Jenna giesst in jede der Tassen etwas Teufelswasser. Leonie trinkt vorsichtig und fühlt, wie das üble Zeugs sich seinen Weg in ihren Magen brennt. Nach einigen Schlucken entspannt sie sich.


Später seht Leonie neben dem Kamin, die beiden anderen schauen ihr zu. Sie ist erstaunt, dass sie noch stehen kann.

"Hört zu!" sagt sie. Dann beginnt sie zu singen.

Well, I've got thick skin and an elastic heart,
But your blade—it might be too sharp
I'm like a rubber band until you pull too hard,
Yeah, I may snap and I move fast
But you won't see me fall apart
'Cause I've got an elastic heart
I've got an elastic heart

I've got an elastic heart

Sie ist erstaunt, dass sie den Text dieses Lieds noch kennt, ein Lied, das vor Jahrhunderten das letzte Mal gesungen wurde. Aber Alkohol hilft in solchen Dingen – manchmal.

Silvan und Jenna blicken sie mit offenen Mündern an. Dann brechen sie in Applaus aus.

"Besser als das Original", sagt Silvan und lacht. Jenna stimmt ein.

Erschöpft setzt sich Leonie wieder hin und nimmt noch einen Schluck Teufelswasser.

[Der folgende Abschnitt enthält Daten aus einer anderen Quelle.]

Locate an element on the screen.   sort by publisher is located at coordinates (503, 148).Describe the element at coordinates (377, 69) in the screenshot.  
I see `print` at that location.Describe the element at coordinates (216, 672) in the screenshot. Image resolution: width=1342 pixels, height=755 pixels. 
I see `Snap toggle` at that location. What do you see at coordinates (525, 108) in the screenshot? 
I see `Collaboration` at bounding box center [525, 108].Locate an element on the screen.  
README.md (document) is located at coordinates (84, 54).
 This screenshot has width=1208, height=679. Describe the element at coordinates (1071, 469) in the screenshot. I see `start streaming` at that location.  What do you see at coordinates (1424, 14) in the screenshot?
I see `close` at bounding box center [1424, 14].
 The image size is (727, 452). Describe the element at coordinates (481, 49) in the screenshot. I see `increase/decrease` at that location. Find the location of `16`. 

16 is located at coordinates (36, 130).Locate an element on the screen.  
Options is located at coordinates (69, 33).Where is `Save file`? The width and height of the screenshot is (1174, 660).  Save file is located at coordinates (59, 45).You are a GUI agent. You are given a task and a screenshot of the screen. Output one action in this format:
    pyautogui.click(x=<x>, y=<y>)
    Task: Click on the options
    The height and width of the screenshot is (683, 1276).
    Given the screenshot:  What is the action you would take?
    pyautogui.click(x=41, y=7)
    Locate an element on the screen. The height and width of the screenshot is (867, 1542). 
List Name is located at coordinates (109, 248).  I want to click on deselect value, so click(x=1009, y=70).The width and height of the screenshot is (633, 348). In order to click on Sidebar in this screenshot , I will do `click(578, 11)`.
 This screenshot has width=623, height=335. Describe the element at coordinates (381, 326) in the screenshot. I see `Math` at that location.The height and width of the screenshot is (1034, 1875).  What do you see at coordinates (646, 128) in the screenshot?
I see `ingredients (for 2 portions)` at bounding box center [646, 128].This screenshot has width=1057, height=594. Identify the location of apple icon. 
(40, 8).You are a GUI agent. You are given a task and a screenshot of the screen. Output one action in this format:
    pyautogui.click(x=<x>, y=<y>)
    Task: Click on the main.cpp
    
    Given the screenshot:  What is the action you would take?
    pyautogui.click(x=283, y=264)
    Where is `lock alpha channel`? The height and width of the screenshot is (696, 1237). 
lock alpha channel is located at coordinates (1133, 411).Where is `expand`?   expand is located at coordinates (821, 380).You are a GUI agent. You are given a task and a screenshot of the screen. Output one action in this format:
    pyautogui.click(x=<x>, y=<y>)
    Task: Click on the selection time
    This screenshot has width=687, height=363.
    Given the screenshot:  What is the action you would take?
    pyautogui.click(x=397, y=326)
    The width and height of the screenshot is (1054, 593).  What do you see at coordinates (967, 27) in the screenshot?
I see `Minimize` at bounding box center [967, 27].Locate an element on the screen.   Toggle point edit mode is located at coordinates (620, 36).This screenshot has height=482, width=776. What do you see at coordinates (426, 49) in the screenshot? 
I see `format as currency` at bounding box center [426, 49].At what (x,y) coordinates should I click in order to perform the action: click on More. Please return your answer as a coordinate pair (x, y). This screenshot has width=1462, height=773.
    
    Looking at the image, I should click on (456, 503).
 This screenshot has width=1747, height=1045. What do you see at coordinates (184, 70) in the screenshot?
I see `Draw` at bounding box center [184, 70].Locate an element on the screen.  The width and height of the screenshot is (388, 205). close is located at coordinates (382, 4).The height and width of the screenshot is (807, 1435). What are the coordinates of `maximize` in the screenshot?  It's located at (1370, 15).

"Oh Mann, bin ich müde", sagt Jenna und legt ihren Kopf an die Silvans Schulter.

"OK, gehen wir schlafen", antwortet Silvan und streicht mit der Hand durch ihr Elfenhaar. Etwas unsicher erhebt er sich und hilft Jenna hoch. Sein Blick fixiert Leonie, während er nach Gleichgewicht sucht. "Oh edle Leonie. Ihr seid der beste Barde an unserem Hof. Oder ... Bardin? Troubadeuse? Jedenfalls ...seid gedankt. Wir Hoheiten ziehen uns jetzt in unser ... Schlafgemach zurück. Ihr seid für heute Abend entlassen ... bis morgen. Dann dürft ihr ... unser Frühstück servieren."

Er dreht sich um, etwas zu schnell, und Jenna kann knapp verhindern, dass er das Gleichgewicht verliert und auf den Boden klatscht. Er torkelt aus dem Raum, während sie zögert zurückblickt.

"Jenna ... kommst du?", lallt er von nebenan.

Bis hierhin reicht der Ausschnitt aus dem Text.